The Guy from the Counting Crows

I was telling them that I used to have long hair, and they wondered about what I used to look like. “A homeless rock star, that’s what!” I had big hair in tight curls with hoop earrings and all manner of jewelry, and they looked at me in front of the chalkboard with my red tie and white shirt, and they couldn’t believe it.

Back in those days, people used to tell me I looked like the guy from the Counting Crows. They never told me the guy’s name. I guess he was famous, but he was not famous enough to know his name. It was always the guy from the Counting Crows. I could be running in the rain in the middle of the night, trying to get back home without an altercation in my sketchy neighborhood, and a man would be turning away from the dumpster where he was occupied and he’d say, “Hey, you look like the guy from the Counting Crows!”
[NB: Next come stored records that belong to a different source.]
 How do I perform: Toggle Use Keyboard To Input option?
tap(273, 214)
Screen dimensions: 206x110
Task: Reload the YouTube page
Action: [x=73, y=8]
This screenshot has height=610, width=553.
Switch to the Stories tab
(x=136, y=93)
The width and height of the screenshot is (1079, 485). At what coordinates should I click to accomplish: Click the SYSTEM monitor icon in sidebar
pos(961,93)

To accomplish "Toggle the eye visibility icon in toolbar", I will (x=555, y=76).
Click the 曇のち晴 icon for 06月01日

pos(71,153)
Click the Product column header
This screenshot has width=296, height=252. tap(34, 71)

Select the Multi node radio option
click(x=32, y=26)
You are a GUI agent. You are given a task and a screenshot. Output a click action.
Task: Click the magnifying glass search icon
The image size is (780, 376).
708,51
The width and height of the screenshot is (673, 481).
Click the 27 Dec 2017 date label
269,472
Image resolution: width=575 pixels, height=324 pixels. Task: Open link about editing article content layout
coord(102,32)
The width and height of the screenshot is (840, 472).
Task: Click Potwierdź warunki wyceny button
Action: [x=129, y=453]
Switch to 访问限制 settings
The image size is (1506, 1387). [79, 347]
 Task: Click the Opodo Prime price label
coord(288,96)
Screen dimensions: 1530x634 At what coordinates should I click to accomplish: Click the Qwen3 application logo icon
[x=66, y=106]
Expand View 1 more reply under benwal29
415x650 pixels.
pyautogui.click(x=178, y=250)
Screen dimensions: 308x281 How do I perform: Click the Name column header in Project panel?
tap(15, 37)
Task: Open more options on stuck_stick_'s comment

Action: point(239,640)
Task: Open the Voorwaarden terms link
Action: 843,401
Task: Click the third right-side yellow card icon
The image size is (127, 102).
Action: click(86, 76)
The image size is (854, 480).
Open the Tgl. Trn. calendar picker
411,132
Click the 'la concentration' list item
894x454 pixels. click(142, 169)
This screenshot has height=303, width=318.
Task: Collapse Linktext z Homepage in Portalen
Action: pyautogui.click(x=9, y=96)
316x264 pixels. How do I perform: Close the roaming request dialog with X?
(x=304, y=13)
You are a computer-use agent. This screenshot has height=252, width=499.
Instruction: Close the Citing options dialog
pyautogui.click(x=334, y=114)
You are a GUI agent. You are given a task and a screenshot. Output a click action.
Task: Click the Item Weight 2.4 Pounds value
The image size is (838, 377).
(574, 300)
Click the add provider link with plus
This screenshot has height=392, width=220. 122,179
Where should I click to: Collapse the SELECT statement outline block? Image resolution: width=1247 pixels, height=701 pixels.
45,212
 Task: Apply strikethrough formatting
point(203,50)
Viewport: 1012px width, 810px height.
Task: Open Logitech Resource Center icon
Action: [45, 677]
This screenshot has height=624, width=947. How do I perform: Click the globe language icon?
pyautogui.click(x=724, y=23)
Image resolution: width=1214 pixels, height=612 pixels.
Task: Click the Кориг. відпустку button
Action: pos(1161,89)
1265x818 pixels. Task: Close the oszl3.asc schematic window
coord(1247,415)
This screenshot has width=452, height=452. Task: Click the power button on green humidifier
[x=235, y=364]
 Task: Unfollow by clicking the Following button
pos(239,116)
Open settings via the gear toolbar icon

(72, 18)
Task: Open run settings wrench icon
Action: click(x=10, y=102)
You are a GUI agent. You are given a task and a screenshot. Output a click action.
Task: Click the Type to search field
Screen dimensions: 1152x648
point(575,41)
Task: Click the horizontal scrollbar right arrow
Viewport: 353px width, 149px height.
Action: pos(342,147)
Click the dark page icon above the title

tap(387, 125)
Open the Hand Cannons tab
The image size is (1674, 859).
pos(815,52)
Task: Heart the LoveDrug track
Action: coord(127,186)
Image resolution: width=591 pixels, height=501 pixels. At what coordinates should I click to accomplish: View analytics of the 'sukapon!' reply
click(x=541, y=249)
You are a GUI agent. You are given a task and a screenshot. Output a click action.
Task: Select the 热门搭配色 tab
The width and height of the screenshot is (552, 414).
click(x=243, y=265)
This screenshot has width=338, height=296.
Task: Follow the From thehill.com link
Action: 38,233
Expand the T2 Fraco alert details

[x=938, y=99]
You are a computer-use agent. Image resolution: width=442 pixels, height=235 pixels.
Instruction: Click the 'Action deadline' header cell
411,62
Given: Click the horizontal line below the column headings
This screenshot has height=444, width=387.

I knew the band but didn’t know what any of them looked like, so I assumed it was true. One day, I was at a nice outdoor cafe with my girlfriend, and we had ordered cabernet sauvignon with our splendid lunch. My girlfriend was the hottest girl in sight. The San Francisco sky made the atmosphere on that little stretch of sidewalk shine only for us. When we took sips from that wine, it came with a slight olive aftertaste that could only be experienced to be comprehended, and I couldn’t believe it was just five dollars a glass. I went inside to go to the restroom, and when I came out, the entire staff of the establishment was lined up on both sides waiting for me, and the manager brandishing a large smile told me, “You’re the guy from the Counting Crows.” I told him I was not the guy from the Counting Crows. But they wouldn’t believe me. He kept asking me if I was sure. I guess they thought I was putting up a front because stars don’t want to be bothered while taking time with their hot girlfriends. Maybe the staff were determined because they had a bunch of autographs I needed to sign or something. I told them I was not the guy from the Counting Crows, and the manager said, “Okay,” never dropping the smile. Back at the table, we ordered two more glasses of that amazing wine, and when I got the bill, I noticed the wine was twice as much as I thought it was. That made the wine the largest accessory of the bill, and I got the waiter’s attention to tell him I thought there was some kind of mistake. The manager came out with the same large smile and he said that there was no mistake but that it was okay, that they would charge the amount I had assumed. And then he gave me a wink.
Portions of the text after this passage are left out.